Stored data ▸
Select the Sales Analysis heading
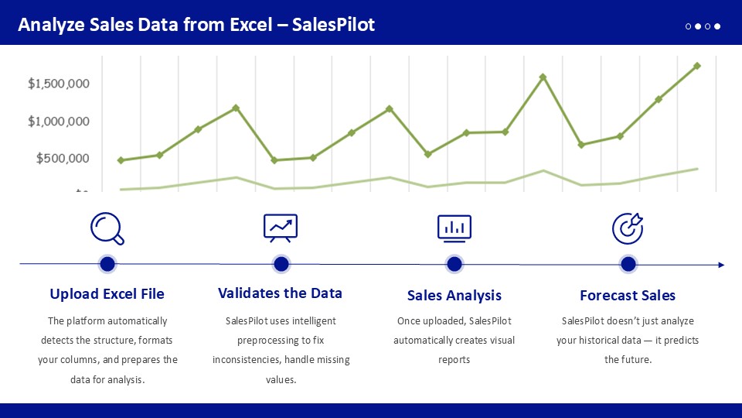Screen dimensions: 742x418 pos(454,296)
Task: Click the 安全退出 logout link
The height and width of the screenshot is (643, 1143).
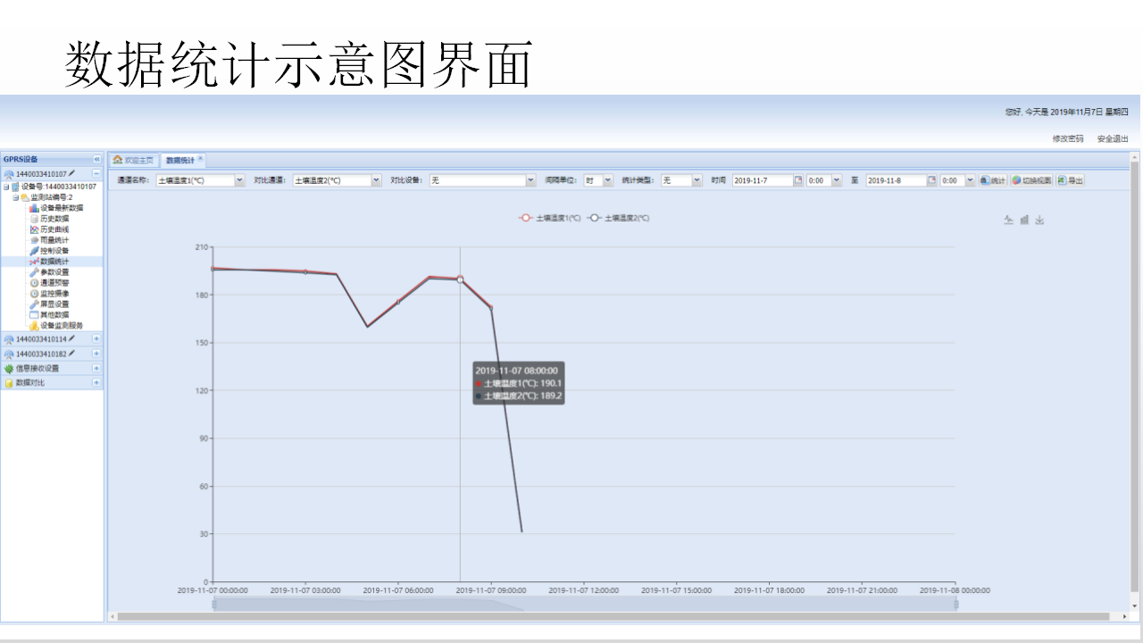Action: [1113, 138]
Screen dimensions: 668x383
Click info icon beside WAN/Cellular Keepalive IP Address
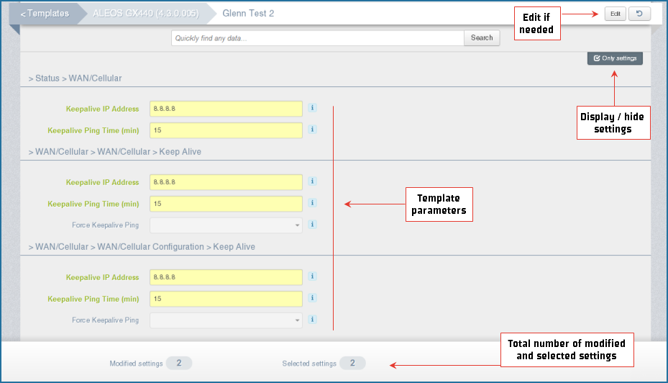313,181
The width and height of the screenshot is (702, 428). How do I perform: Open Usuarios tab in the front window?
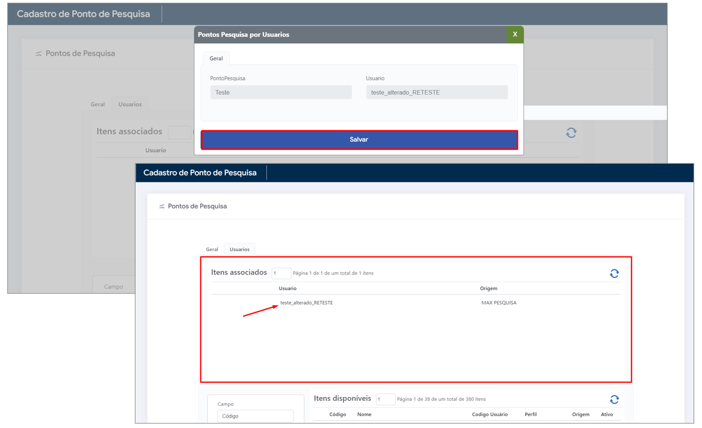click(x=239, y=249)
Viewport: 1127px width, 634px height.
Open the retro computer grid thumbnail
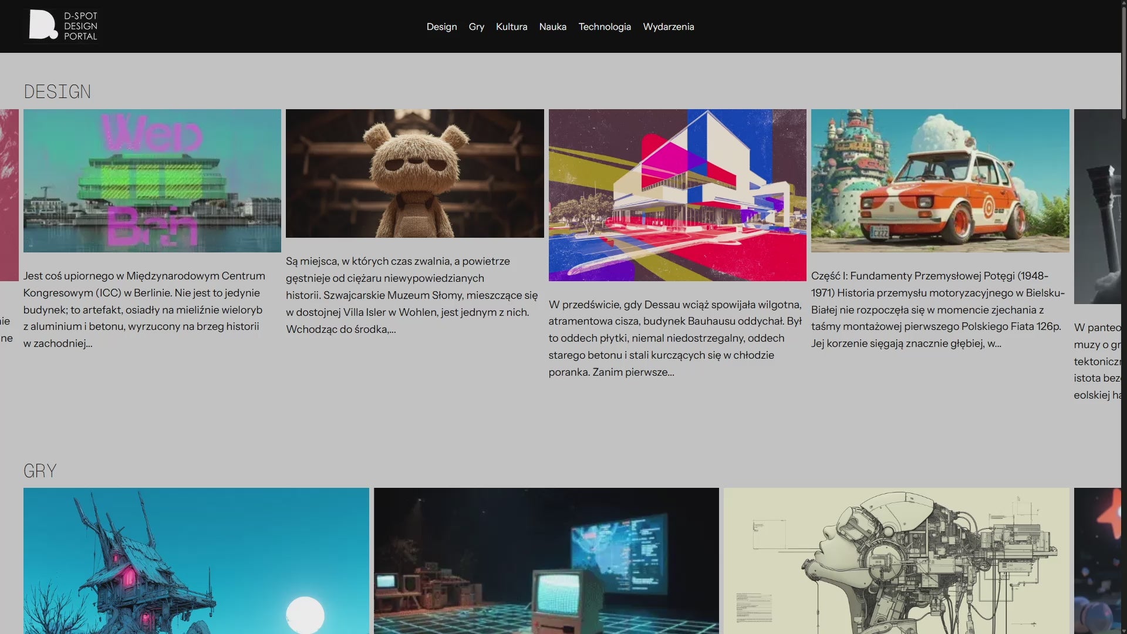click(x=546, y=561)
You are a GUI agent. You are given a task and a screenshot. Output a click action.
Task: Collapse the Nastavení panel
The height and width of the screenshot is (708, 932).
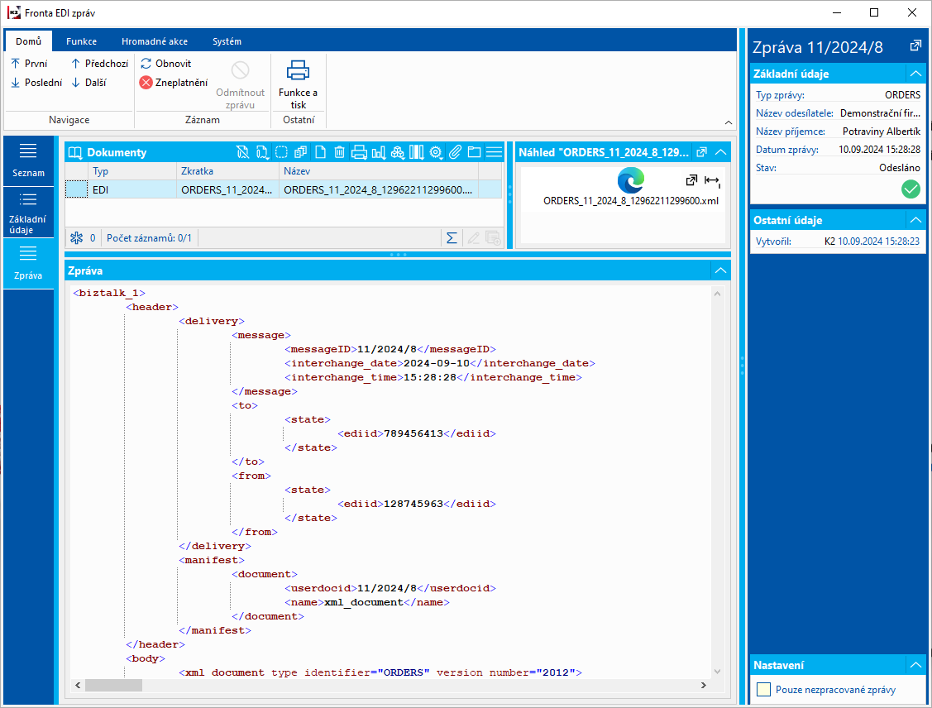(x=915, y=665)
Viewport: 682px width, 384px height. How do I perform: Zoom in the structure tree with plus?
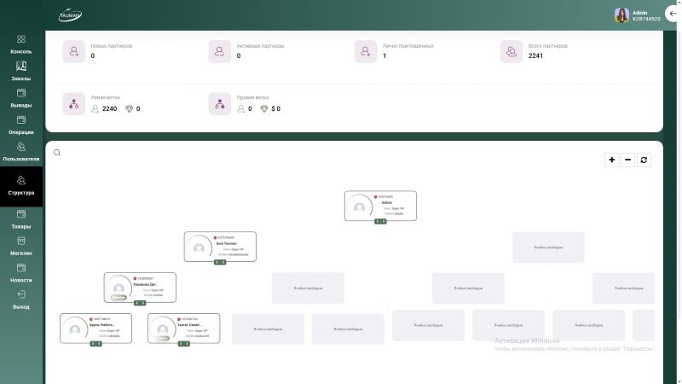(612, 160)

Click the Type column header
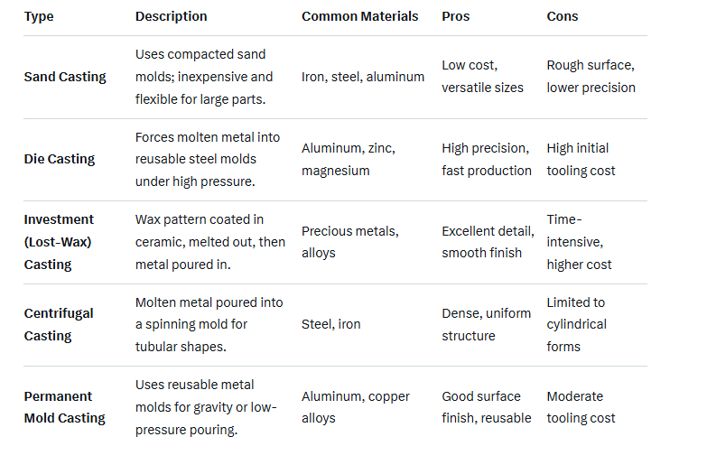coord(39,16)
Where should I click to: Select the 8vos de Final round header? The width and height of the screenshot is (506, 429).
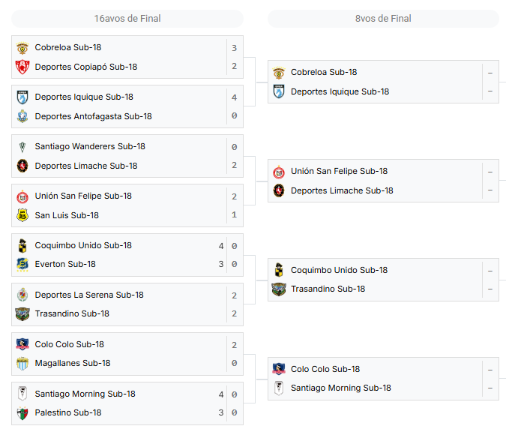(383, 19)
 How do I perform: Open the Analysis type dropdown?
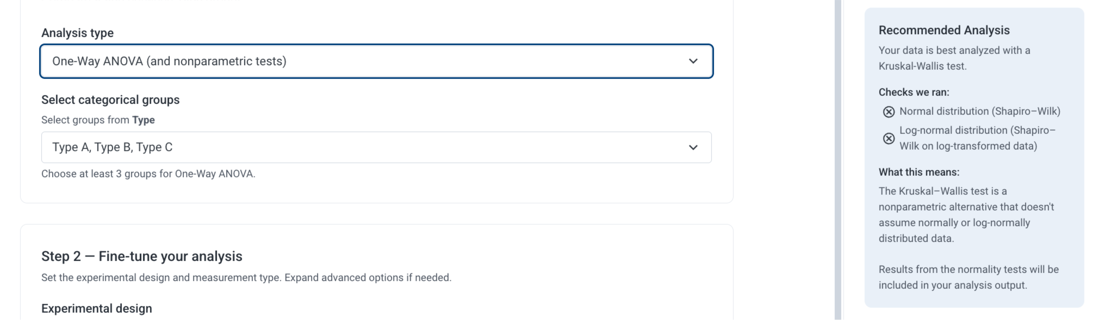tap(376, 61)
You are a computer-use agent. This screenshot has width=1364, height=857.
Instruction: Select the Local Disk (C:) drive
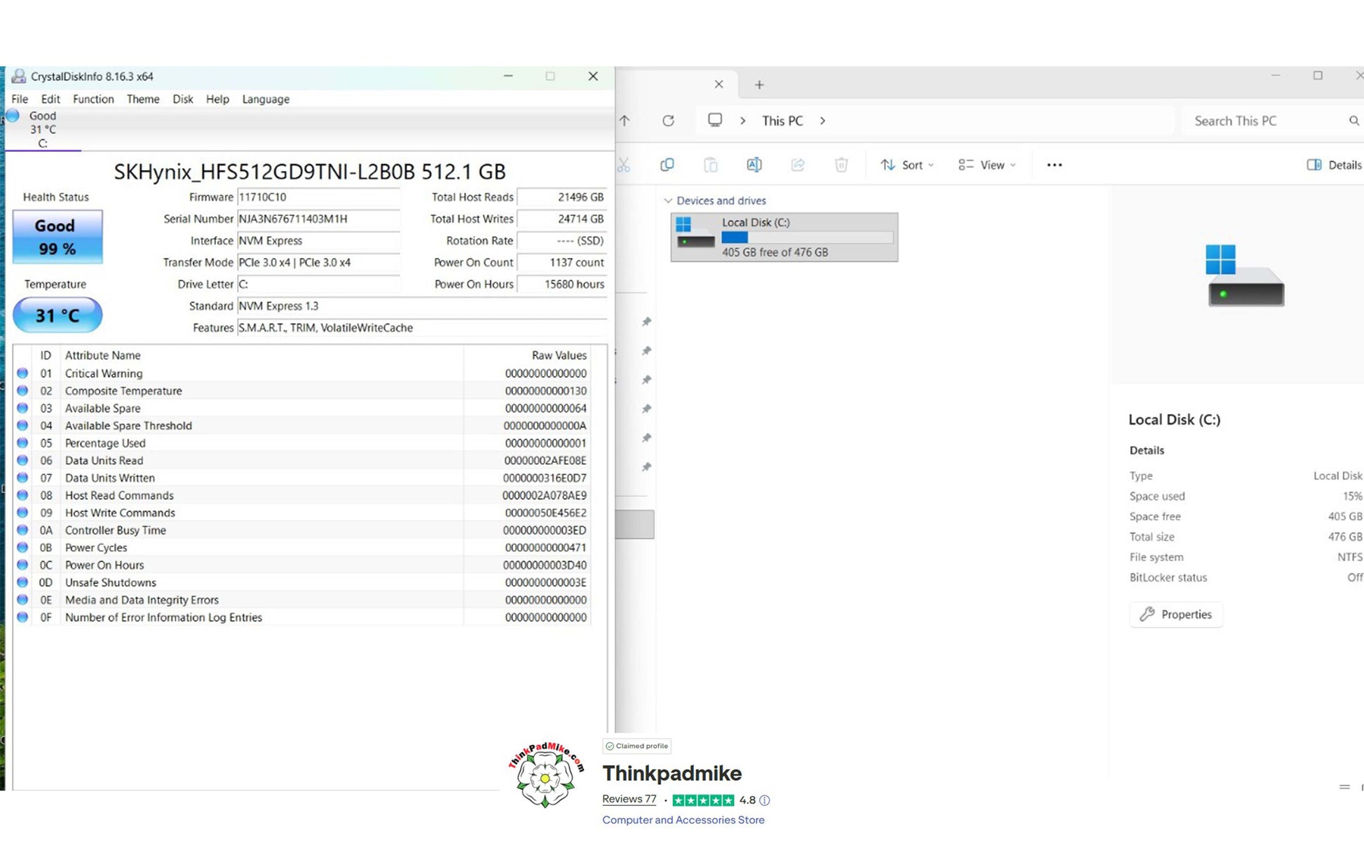(x=784, y=237)
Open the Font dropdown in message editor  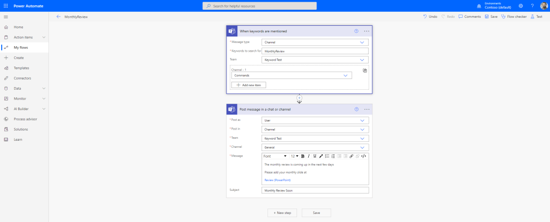pos(274,156)
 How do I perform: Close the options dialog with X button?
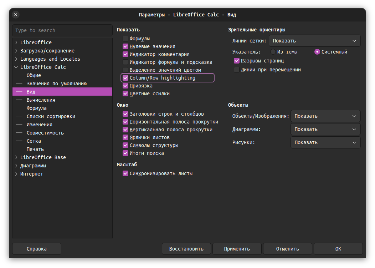[16, 15]
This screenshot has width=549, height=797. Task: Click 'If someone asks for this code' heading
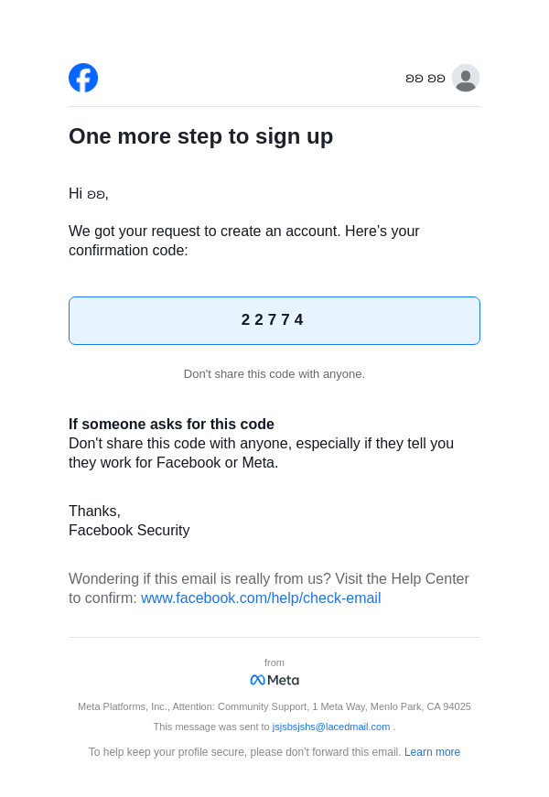pos(171,425)
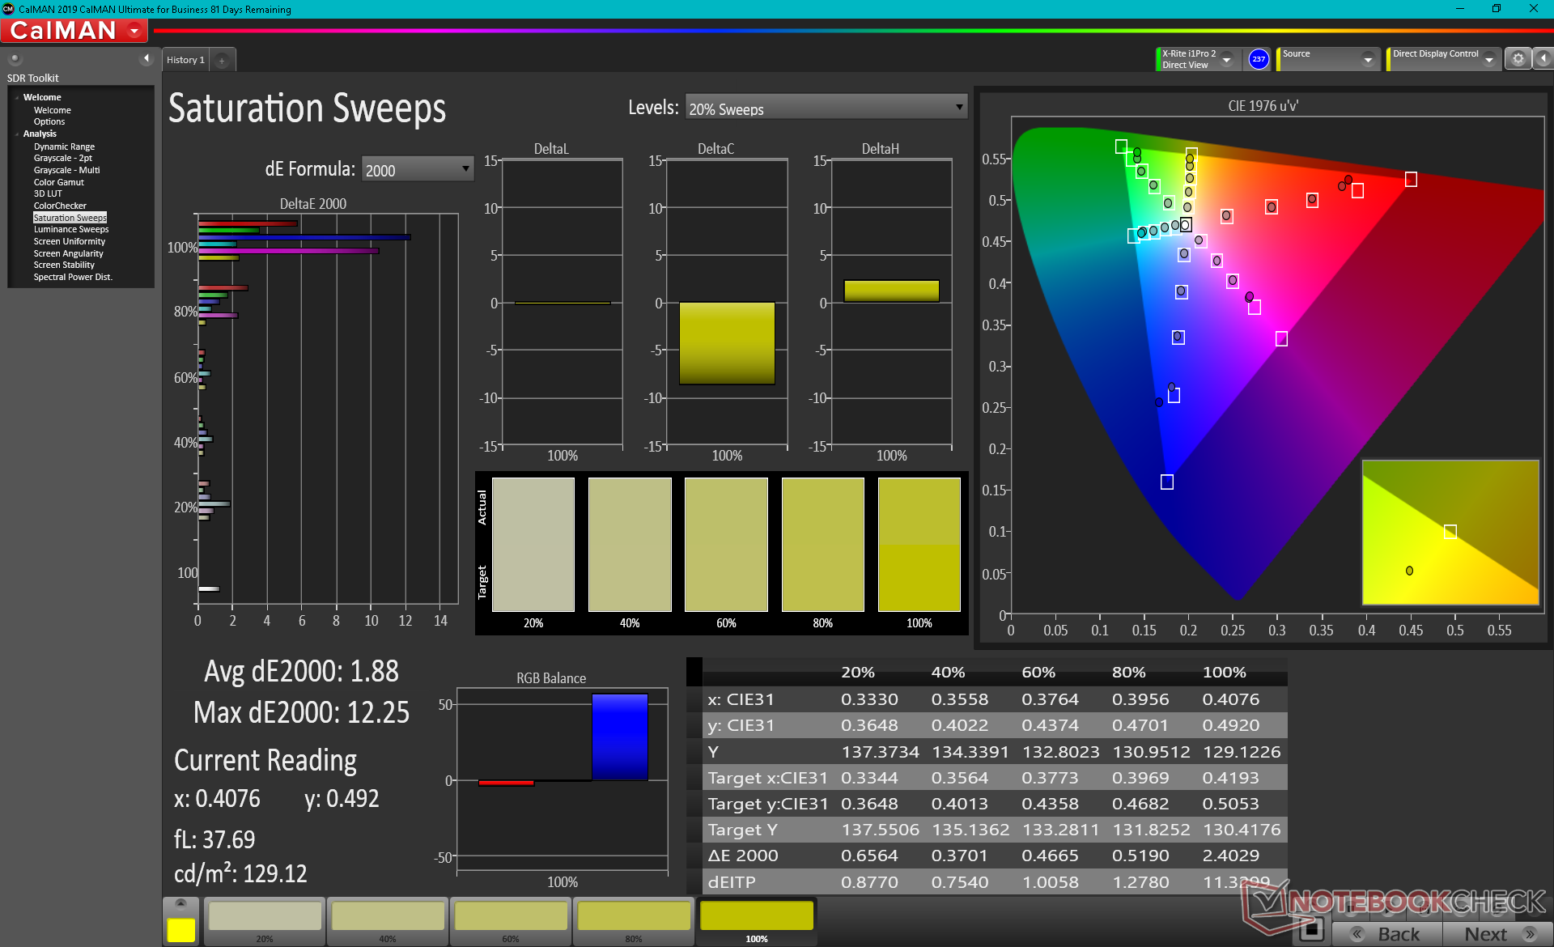Open the CalMAN logo main menu
The width and height of the screenshot is (1554, 947).
pyautogui.click(x=74, y=31)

Do this ▸ Could you lay out the items, from their first line through the line containing "click(x=546, y=561)", as a Markdown table with one numbered row per line under the columns "Row" and "Line"? Skip blank lines and leave the pictures out.

Reply to the task ▸
| Row | Line |
|---|---|
| 1 | Select the Sales Analysis heading |
| 2 | Screen dimensions: 742x418 pos(454,296) |
| 3 | Task: Click the 安全退出 logout link |
| 4 | The height and width of the screenshot is (643, 1143). |
| 5 | Action: [1113, 138] |
| 6 | Screen dimensions: 668x383 |
| 7 | Click info icon beside WAN/Cellular Keepalive IP Address |
| 8 | 313,181 |
| 9 | The width and height of the screenshot is (702, 428). How do I perform: Open Usuarios tab in the front window? |
| 10 | click(x=239, y=249) |
| 11 | Viewport: 1127px width, 634px height. |
| 12 | Open the retro computer grid thumbnail |
| 13 | click(x=546, y=561) |